### Records

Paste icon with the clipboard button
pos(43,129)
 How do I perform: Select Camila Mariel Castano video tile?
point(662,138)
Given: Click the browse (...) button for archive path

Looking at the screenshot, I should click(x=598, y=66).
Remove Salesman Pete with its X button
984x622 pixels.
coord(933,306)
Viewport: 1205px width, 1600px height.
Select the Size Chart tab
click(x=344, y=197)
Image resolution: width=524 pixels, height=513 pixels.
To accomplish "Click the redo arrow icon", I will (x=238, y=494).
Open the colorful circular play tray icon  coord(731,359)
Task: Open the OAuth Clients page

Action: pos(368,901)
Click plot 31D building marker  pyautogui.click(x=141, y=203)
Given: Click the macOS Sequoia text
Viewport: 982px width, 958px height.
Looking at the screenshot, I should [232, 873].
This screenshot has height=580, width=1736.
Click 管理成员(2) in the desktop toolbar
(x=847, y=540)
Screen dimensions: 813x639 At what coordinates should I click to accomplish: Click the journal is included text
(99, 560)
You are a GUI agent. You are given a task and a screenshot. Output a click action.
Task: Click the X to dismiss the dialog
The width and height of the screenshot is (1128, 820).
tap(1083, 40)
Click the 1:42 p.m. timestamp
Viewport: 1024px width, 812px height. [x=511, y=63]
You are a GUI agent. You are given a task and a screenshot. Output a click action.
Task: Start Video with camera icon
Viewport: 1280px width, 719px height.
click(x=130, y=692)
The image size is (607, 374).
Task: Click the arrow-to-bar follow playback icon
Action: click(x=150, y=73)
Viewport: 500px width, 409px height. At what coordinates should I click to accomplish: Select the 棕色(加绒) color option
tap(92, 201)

### Work task
The expected output is exactly the lines of the listing above between the line holding "Image resolution: width=524" and the line holding "Task: Start Video with camera icon", inclusive.

### Exercise result
Image resolution: width=524 pixels, height=513 pixels.
To accomplish "Click the redo arrow icon", I will (x=238, y=494).
Open the colorful circular play tray icon  coord(731,359)
Task: Open the OAuth Clients page

Action: pos(368,901)
Click plot 31D building marker  pyautogui.click(x=141, y=203)
Given: Click the macOS Sequoia text
Viewport: 982px width, 958px height.
Looking at the screenshot, I should [232, 873].
This screenshot has height=580, width=1736.
Click 管理成员(2) in the desktop toolbar
(x=847, y=540)
Screen dimensions: 813x639 At what coordinates should I click to accomplish: Click the journal is included text
(99, 560)
You are a GUI agent. You are given a task and a screenshot. Output a click action.
Task: Click the X to dismiss the dialog
The width and height of the screenshot is (1128, 820).
tap(1083, 40)
Click the 1:42 p.m. timestamp
Viewport: 1024px width, 812px height. [x=511, y=63]
You are a GUI agent. You are given a task and a screenshot. Output a click action.
Task: Start Video with camera icon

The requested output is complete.